The Cabinet has approved the partial sale of Aer Lingus in order to fund the rescue of the airline. The search for a buyer will start immediately and will focus on airlines that have expressed interest in Aer Lingus in the past.
Top of the list is British Airways, which was sounded out by AIB Capital Markets earlier this year about buying the airline after plans for a flotation were abandoned.
BA already has a link to Aer Lingus via the Oneworld alliance. Iberia, another member of Oneworld, has also been mooted as an investor, but the Spanish airline played down its interest yesterday.
Financial investors such as venture capital funds are unlikely to be interested because the extent of the airline's difficulties, according to banking sources.
Up to 35 per cent of the airline will be offered to a strategic investor. The Government will retain a minimum stake in Aer Lingus of 51 per cent and the airline's staff will be allowed to increase their shareholding from its current level of 5 per cent.
The Government will remain the majority shareholder because the airline has to remain in Irish hands in order to avail of the bi-lateral aviation agreement between Ireland and the US, which gives Aer Lingus access to US airports.
It is probable that the Government will have to sell all 35 per cent if it is to raise sufficient funds to pay for the restructuring. The airline is estimated to require between £150 million (€190 million) and £200 million to pay for a redundancy programme, and make good a shortfall in working capital. Even if it is successfully re-organised, the company will not make profits until 2003.
Aer Lingus was valued at less than £500 million before the attacks on New York and Washington which sent the aviation industry into a tailspin. The sale of 35 per cent may not even raise £100 million in the current climate, according to some sources. The redundancy payments to the 2,000 staff who will lose their jobs would have to be reduced in that case.
The Minister for Public Enterprise, Ms O'Rourke, told the Dβil yesterday that "the scale of the redundancy payments cannot be finalised without reference to the stake in Aer Lingus which external investors may be interested in purchasing - and on what terms".
The Minister said the Government was not in a position to co-invest or guarantee loans to the airline because of the tough stance being taken by the European Commission on the issue. "The European Commission is opposed to the State providing any support in any form to Aer Lingus," Ms O'Rourke said. The Commission was clear "that only private sector investment should be contemplated to secure the future of the airline".
Aer Lingus unions were highly critical of the Minister's proposals but were divided on how the issues could be best addressed. SIPTU, which represents clerical and catering staff who will bear the brunt of the job cuts, continues to favour state ownership while IMPACT, which represents pilots, cabin crews and middle management, has adopted a more flexible approach.
Mr Noel Dowling, SIPTU's national industrial secretary, dismissed the Government's survival plan. "There is no plan because, on the Government's admission, there are no funds available," he said. IMPACT assistant general secretary, Ms Christina Carney, said the Government should match any private sector investment and that there should not be a cap on the size of the employee stake.
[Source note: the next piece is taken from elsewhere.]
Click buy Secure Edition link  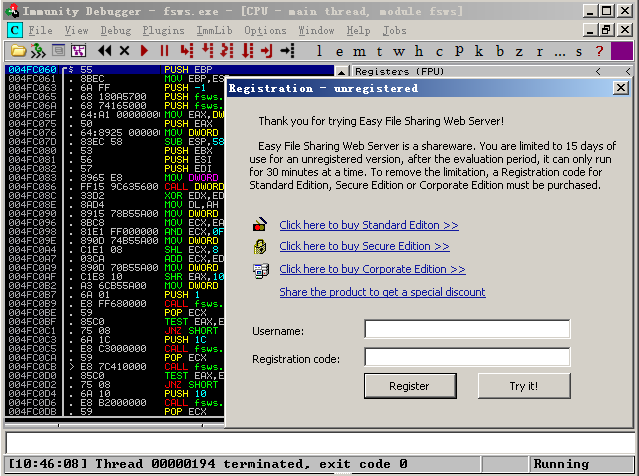(x=364, y=246)
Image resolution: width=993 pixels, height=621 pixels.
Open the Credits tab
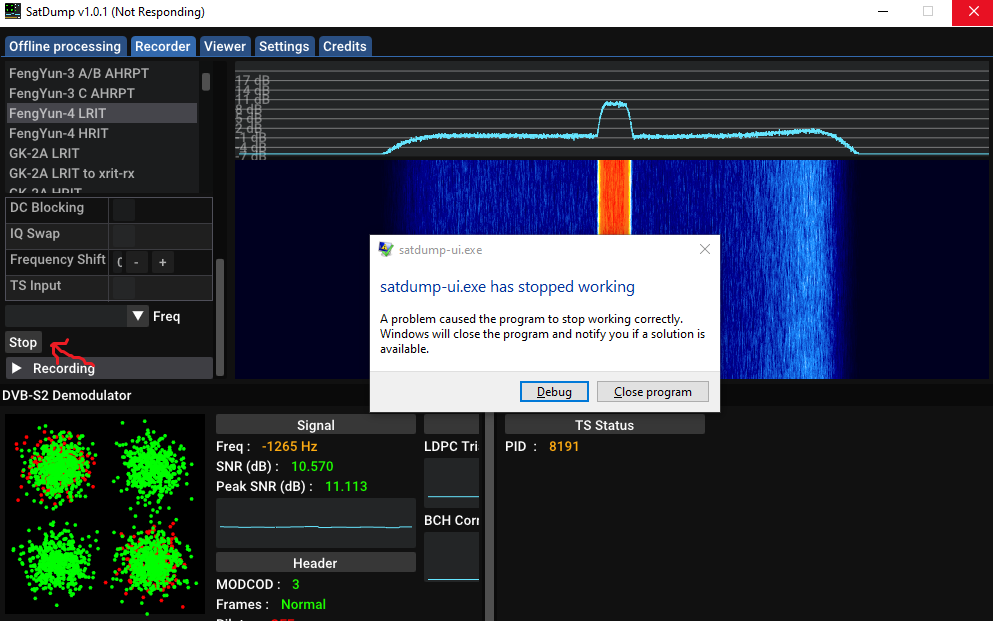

The size of the staff shareholding will be a central part of the negotiations between unions and management over the restructuring plan. The precedent set at other State companies is for staff to get up to 15 per cent in return for productivity gains.
It is unlikely that any common approach to negotiations will be thrashed out between SIPTU and IMPACT before their financial advisers complete analysis of the company's options - and those of the Government. This is not likely before the end of the week.
Ms O'Rourke came in for criticism in the Dβil yesterday over her handling of the crisis. Fine Gael said the Minister had last week described Aer Lingus as a "strategic national asset" and was now saying that the only future for this asset "is to sell it in a car boot sale and when it is on its knees, to anyone who will produce a few pounds to keep it going". It would be a "classic asset-stripping arrangement" that has been witnessed in other areas, according to Mr Richard Bruton, the Fine Gael director of policy.